TL;DR
No, an SSL certificate cannot be directly signed by two different Certificate Authorities (CAs) at the same time. However, you can achieve similar results using techniques like Subject Alternative Names (SANs) and wildcard certificates, or by having multiple separate certificates for different domains/subdomains.
Understanding the Problem
An SSL certificate is issued by a CA to verify the identity of a website. The CA digitally signs the certificate, confirming its authenticity. The signature process binds the certificate details (domain name, organisation etc.) to the CA’s public key.
Trying to have two CAs sign the same certificate would create conflicting signatures and invalidate it. Browsers expect a single, trusted source for verification.
Solutions & Workarounds
- Subject Alternative Names (SANs)
- SANs allow you to include multiple domain names or subdomains within a single certificate. This is the most common and recommended approach when you need coverage for several related domains under one CA.
- When requesting your certificate, specify all the domains/subdomains you want covered in the SAN list.
- Example (using OpenSSL configuration file):
[req]
distinguished_name = req_distinguished_name
req_extensions = v3_req
[req_distinguished_name]
countryName = GB
stateOrProvinceName = England
localityName = London
organizationName = My Company Ltd
organizationalUnitName = IT Department
commonName = example.com
emailAddress = admin@example.com
[v3_req]
basicConstraints = CA:FALSE
keyUsage = digitalSignature, keyEncipherment
extendedKeyUsage = serverAuth, clientAuth
subjectAltName = @alt_names
[alt_names]
DNS.1 = example.com
DNS.2 = www.example.com
DNS.3 = sub.example.com
- A wildcard certificate covers all first-level subdomains of a single domain (e.g.,
*.example.com). This is useful if you have many subdomains under one main domain. - Be aware that wildcard certificates don’t cover the root domain itself; you’ll still need a separate certificate for
example.comunless it’s included in a SAN list on another certificate.
- The simplest solution is to obtain separate certificates from one or more CAs, each covering a specific domain or subdomain.
- This provides the greatest flexibility but can be more expensive and require more management.

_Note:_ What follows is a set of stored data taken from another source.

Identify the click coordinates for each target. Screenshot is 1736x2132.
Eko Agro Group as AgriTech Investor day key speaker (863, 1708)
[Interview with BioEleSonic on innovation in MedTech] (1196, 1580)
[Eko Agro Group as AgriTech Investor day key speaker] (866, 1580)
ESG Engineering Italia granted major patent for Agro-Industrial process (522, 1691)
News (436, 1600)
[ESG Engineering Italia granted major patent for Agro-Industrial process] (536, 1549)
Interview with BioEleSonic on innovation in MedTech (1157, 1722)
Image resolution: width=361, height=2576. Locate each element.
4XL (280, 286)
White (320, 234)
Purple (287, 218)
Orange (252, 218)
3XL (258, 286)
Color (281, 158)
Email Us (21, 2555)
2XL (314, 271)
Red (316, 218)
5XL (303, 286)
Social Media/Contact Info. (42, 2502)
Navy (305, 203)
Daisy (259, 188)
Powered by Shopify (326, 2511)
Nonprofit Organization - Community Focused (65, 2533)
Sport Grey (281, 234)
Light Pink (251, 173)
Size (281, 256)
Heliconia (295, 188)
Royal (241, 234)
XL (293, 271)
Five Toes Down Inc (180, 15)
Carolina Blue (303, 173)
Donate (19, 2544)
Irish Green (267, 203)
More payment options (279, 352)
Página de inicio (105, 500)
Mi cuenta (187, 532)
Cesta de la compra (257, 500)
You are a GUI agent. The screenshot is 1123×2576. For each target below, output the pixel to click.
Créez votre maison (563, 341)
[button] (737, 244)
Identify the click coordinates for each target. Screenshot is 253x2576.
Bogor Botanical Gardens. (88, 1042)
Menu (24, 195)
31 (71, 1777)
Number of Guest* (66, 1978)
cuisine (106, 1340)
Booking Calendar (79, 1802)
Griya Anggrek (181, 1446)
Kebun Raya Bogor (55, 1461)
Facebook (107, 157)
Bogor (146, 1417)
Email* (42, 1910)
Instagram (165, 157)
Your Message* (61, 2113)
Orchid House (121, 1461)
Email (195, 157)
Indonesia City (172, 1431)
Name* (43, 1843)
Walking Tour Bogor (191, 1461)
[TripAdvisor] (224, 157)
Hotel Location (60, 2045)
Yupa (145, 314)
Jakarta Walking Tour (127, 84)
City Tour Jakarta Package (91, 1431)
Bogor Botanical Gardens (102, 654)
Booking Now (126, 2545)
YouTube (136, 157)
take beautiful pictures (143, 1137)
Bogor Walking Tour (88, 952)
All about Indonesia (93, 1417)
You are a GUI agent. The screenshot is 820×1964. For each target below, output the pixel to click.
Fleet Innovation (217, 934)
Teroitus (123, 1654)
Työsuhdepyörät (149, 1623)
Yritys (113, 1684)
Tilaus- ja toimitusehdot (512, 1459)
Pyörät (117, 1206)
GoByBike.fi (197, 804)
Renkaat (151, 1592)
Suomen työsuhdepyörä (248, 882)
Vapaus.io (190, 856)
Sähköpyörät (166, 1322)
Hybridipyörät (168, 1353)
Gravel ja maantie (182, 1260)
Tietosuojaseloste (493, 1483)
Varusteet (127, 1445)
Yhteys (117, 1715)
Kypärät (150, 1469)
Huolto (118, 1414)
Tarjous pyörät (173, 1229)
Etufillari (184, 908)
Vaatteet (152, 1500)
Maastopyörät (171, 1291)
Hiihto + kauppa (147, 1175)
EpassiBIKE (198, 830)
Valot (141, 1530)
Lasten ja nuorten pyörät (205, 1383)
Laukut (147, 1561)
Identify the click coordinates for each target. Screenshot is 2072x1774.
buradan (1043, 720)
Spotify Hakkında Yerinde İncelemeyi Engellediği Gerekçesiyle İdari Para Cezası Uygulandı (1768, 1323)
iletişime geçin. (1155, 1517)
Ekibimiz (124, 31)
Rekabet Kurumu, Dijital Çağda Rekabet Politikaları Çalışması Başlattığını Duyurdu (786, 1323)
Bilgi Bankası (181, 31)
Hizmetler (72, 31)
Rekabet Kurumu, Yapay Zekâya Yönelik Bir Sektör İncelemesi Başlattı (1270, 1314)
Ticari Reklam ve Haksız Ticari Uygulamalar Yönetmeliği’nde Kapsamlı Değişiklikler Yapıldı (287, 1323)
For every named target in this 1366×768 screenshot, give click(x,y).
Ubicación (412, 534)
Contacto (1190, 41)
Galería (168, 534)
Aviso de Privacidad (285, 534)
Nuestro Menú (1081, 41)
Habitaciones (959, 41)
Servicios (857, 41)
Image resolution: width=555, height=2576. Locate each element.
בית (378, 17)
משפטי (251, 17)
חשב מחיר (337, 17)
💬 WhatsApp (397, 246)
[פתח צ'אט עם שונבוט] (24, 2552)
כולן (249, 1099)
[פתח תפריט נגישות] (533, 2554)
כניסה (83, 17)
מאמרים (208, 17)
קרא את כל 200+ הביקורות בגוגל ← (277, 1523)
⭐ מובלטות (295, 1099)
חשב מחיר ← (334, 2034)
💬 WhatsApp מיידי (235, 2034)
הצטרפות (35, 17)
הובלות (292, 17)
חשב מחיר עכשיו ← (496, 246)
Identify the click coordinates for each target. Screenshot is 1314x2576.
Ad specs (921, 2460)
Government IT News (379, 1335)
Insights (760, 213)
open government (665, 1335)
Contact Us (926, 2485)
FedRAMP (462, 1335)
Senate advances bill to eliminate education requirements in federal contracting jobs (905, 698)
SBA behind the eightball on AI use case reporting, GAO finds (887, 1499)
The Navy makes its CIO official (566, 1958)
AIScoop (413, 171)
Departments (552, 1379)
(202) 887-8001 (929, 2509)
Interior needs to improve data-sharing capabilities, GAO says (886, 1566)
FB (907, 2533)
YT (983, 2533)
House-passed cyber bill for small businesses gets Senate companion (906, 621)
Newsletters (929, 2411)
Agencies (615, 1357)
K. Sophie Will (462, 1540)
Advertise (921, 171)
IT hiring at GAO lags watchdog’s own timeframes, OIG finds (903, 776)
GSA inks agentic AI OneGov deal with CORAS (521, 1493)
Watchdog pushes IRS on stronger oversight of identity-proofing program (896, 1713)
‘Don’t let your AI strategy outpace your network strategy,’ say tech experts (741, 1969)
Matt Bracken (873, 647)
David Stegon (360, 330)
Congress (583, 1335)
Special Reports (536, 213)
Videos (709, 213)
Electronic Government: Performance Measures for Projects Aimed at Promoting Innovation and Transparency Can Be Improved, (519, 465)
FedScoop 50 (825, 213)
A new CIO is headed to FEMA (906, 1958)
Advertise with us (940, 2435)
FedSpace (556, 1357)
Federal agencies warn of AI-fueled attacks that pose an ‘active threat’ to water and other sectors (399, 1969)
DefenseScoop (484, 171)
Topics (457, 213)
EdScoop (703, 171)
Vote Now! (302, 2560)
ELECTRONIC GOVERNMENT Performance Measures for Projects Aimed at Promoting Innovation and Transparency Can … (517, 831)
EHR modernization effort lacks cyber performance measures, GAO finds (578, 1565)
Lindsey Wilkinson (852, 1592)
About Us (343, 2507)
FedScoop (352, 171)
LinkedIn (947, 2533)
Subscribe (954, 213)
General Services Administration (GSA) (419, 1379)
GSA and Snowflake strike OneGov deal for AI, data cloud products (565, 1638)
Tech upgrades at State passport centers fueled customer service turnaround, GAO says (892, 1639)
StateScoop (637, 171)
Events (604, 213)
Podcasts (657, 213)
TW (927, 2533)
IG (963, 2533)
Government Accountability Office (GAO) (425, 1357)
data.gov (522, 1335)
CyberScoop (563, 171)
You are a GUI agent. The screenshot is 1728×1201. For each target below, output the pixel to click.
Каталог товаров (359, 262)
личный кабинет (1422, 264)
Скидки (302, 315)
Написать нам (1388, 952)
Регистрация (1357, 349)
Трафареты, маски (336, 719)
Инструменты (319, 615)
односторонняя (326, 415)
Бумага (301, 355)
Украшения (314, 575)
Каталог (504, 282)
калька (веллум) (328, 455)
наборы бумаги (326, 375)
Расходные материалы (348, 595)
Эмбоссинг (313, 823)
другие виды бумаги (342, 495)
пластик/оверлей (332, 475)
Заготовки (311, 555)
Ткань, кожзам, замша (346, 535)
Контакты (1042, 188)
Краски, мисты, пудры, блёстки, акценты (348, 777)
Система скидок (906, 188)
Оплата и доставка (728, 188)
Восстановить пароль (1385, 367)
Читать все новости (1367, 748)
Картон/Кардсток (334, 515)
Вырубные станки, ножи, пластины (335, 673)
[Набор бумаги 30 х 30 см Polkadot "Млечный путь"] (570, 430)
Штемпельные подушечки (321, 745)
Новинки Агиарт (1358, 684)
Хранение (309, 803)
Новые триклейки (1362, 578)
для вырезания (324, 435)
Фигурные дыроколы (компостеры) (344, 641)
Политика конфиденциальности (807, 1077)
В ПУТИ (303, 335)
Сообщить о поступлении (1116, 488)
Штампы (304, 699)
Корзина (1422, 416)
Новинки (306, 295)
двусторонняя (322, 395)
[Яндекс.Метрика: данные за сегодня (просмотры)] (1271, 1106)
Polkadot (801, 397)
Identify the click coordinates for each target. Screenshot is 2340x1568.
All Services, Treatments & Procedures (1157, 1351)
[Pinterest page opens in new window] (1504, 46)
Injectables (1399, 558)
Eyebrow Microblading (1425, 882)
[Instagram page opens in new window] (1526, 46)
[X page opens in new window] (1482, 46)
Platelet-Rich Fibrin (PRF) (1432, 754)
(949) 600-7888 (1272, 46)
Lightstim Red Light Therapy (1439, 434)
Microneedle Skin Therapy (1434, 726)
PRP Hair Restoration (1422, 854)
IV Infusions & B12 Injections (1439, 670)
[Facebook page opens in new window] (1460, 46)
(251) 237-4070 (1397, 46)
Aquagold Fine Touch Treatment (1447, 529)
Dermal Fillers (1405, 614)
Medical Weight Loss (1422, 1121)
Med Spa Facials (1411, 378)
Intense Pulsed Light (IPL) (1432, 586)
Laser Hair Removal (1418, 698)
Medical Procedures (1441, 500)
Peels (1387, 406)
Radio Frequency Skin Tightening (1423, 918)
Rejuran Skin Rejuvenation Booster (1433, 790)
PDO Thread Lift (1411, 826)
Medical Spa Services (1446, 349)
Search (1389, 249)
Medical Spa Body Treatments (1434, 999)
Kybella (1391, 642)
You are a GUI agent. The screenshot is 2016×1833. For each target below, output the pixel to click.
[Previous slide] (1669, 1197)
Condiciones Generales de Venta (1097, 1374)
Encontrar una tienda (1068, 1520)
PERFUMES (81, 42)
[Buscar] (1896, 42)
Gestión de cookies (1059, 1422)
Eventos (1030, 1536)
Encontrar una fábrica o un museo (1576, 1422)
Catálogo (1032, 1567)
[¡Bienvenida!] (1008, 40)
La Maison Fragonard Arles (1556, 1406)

- While you can’t have two issuers sign *one* certificate, you can chain multiple certificates together to build trust. This involves installing intermediate CA certificates along with your server certificate. The browser verifies the entire chain back to a trusted root CA. This doesn’t mean multiple issuers for one cert; it means verifying the path of trust.
Important Considerations
- Browser Compatibility: All modern browsers support SAN certificates.
- CA Trust: Ensure that all CAs involved are trusted by your target audience’s browsers.
- Certificate Management: Keep track of certificate expiry dates and renew them promptly to avoid service disruptions.